Já aqui falámos dos malefícios dos press release que se empolgam e se metem a fazer comparações a torto e direito, comparações que a música depois não consegue acompanhar. Há realmente um certo cheirinho de todos os nomes atrás citados, mas nada que se faça aproximar a algo feito pelas bandas em questão. A costela pós-punk, neo folk e new wave sem dúvida que está presente, mas também um certo toque a alternativo. O problema é mesmo o raio do alemão. A banda pode estar a declarar os poemàs mais interessantes, que quem está a ouvir não irá perceber, mas mais que a língua, é a forma como a voz é utilizada.

A música deverá sempre falar mais alto e em alguma da grande parte deste trabalho, a música é aborrecida.
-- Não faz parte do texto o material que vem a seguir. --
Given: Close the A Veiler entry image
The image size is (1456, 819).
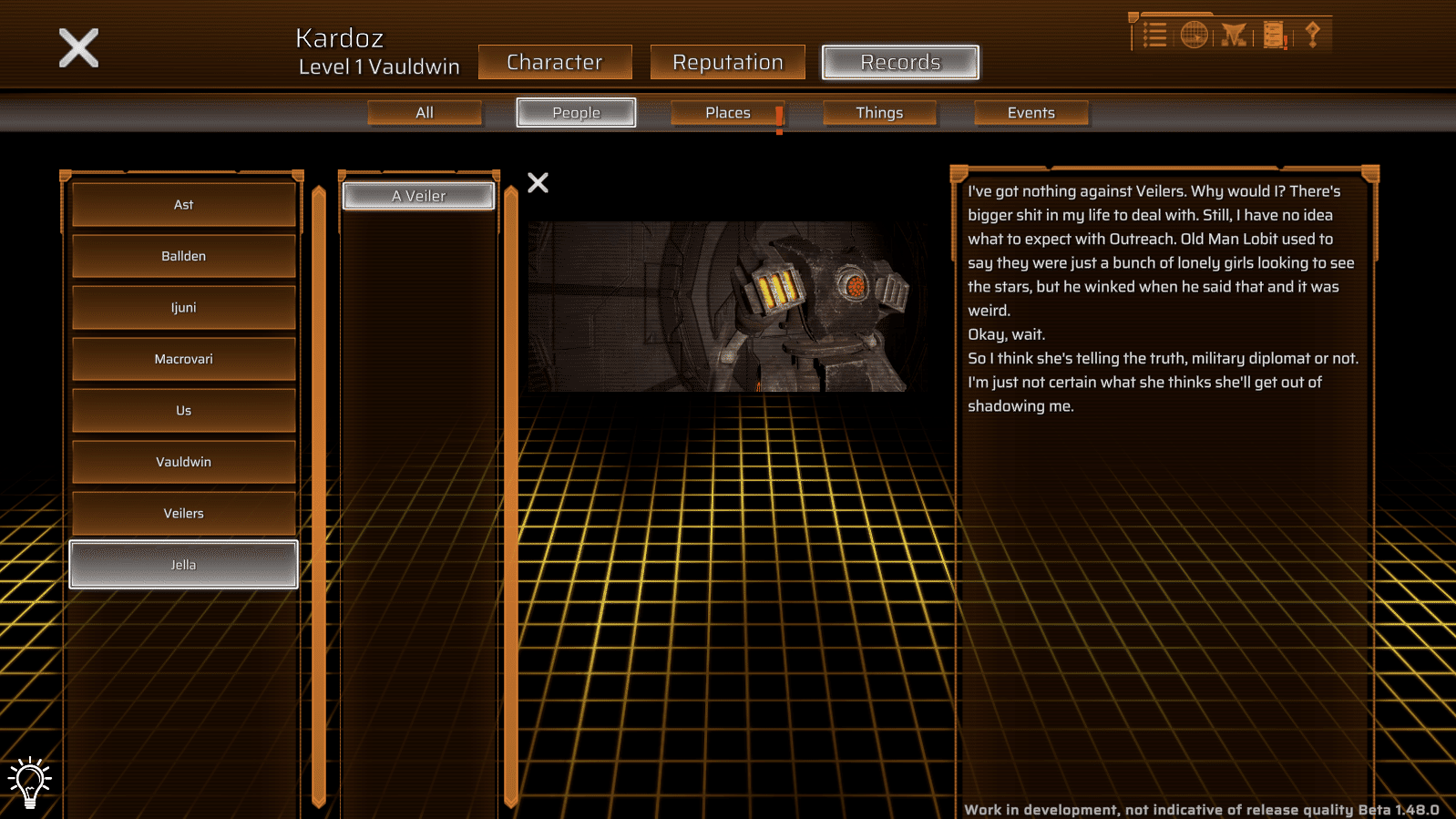Looking at the screenshot, I should [538, 183].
Temas como "Nothing" - um de três temas que tem título em inglês mas os poemas são todos cantados e declamados em alemão. Os outros são "My Love" e ´"Smells Like" - podem provocar um coma profundo a quem não problemas de saúde, apesar de quase no final começar a ganhar um pouco de mais interesse. É o problema deste álbum, anda sempre no quase e nunca efectivamente consegue chegar com sucesso onde quer que seja. Ficando pelo caminho, é um trabalho que anda pela mediania, infelizmente, excepção seja feita para a épica "Prikas" que finaliza o álbum e que quase que o redime.